And just yesterday I arrived home to see the February issue of Field & Stream on the kitchen table, and was saddened a little to realize it was merely mis-delivered & if I were a good neighbor I’d head right back out the door and return. Which I did, but not before sitting down to read a cute FOB section in which readers submitted pictures of their sons tagging along for the hunt. Took me back to my rural roots, where a good third of school kids had November 15th off for the first day of deer season, and the best parties always seemed to happen at someone’s deer camp. But thankfully that whole experience has been streamlined into “Dear Camp: the Musical.” I’m told I went pheasant hunting when I was three, but ended up sabotaging everything when I insisted on charging the pheasants, shrieking to my dad & co. for back-up.

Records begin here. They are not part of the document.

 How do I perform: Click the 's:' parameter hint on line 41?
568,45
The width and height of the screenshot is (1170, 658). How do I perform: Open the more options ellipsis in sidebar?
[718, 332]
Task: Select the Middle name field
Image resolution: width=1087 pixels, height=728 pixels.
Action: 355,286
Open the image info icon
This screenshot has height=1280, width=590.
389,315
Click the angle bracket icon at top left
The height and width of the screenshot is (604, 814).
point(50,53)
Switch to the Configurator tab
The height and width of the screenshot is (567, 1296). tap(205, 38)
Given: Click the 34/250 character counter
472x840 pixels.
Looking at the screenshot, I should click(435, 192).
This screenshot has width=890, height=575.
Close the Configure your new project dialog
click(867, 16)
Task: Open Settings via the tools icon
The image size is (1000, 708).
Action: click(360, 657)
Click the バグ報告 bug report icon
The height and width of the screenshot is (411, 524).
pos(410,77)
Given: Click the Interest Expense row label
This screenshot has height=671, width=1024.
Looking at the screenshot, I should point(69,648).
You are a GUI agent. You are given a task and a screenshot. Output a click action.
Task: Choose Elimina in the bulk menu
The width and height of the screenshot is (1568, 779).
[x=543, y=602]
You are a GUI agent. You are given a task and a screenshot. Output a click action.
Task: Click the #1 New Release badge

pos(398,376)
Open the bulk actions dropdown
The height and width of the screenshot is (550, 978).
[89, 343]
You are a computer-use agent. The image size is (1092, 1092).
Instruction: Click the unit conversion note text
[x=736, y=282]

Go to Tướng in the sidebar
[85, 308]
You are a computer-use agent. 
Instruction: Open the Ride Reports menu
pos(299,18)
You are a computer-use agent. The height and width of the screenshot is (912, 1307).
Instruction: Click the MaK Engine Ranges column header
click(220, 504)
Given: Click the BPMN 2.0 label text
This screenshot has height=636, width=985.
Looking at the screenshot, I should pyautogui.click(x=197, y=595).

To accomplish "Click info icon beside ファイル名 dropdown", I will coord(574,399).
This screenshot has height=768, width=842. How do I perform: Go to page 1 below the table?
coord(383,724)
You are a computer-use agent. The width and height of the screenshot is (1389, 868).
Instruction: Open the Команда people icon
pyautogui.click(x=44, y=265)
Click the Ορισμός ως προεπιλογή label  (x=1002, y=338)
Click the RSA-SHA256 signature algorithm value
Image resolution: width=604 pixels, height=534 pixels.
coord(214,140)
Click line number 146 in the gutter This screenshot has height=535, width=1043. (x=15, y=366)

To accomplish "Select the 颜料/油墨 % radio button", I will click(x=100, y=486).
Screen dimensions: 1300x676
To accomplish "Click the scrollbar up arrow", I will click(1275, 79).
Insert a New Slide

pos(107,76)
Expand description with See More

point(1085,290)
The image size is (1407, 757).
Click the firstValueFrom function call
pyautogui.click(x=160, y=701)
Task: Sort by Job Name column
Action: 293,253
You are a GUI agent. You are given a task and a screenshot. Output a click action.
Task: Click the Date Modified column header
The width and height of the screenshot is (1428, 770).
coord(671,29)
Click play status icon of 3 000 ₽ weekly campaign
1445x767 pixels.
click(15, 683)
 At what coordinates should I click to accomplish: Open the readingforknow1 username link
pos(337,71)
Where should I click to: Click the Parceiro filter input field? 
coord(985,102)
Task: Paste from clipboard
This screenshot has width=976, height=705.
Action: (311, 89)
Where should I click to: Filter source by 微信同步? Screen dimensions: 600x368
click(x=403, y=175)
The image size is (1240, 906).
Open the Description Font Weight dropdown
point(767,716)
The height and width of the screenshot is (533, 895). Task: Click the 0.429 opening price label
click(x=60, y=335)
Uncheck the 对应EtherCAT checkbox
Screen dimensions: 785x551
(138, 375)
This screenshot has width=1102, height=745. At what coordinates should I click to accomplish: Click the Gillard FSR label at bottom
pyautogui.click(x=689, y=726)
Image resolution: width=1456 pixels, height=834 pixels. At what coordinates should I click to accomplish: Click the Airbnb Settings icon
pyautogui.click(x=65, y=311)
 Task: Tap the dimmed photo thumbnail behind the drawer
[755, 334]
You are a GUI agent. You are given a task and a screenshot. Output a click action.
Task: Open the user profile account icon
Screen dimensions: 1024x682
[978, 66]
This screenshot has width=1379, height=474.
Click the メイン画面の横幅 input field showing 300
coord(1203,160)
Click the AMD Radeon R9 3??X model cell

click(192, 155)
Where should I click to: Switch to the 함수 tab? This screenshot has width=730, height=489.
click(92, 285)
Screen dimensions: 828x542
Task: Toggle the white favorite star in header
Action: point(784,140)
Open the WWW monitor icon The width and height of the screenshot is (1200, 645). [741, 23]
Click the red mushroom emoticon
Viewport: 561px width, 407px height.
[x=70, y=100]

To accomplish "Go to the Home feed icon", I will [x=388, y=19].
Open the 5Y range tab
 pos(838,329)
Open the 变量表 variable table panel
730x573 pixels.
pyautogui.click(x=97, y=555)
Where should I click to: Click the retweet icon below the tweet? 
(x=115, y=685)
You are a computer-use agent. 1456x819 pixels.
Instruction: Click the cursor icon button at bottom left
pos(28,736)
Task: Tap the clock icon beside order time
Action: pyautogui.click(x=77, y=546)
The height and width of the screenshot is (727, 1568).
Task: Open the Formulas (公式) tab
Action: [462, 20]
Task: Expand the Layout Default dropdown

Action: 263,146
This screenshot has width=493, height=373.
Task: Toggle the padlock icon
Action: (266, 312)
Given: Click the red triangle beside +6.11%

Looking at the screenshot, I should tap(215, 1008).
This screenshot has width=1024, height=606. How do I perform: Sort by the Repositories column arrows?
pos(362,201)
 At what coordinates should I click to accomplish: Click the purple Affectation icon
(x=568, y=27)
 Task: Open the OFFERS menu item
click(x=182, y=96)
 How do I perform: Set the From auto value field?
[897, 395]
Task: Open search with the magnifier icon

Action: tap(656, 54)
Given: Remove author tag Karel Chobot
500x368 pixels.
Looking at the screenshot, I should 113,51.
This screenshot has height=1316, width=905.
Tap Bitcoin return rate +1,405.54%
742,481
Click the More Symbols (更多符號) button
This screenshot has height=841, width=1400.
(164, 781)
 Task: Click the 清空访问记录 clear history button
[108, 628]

Were any of you ever recruited for hunts w/your fathers or others?
I was never invited to go hunting with my dad, but I am still traumatized to this day by the memory of dead animals hanging from my swingset.
posted by Melissa in MT on 1-20-2008 at 9:59 am
I definitely did — the magic age was 8. The first time I went bird hunting with my dad and grandad, I shot at a bird and they told me I just missed hitting two birds with one shot. Which I believed until I was 25, when I found out that they told the same story to each of my sisters on their first hunting trips.
posted by mamacita on 1-20-2008 at 10:24 pm
I was allergic to dogs, which deprived my dad of owning a German shorthair hunting dog like his father had owned. Consequently, when I was a young girl, aged in the single digits, my dad brought me along on pheasant hunting trips and instructed me to run around in the stubble corn and try to scare something up. It was fun, it was Wisconsin, and it didn’t seem at all strange to me at the time. [You’re probably wondering, but no — I wasn’t expected to fetch back any kills.]
posted by Jean Cain on 1-20-2008 at 10:58 pm
Went hunting at arounf 9 or 10 with my Dad, looking mainly for grouse but hoping for a moose (oh how I miss the taste). We had a rule that whoever sees it first gets to shoot. Never did see a moose that first time, but there were plenty of grouse to go around.
posted by Sean on 1-21-2008 at 8:24 am
Duck Hunting was our thing, my Father, our Chesapeake Bay Retriever “Molly”, and myself. We would sit in a duck blind in the middle of alligator infested waters for hours. My Mom has pictures of me sitting in front of the outside refridgerator (Where the dead ducks were stored before they were cleaned) with ducks laid out around me. I was trying to “heal” them.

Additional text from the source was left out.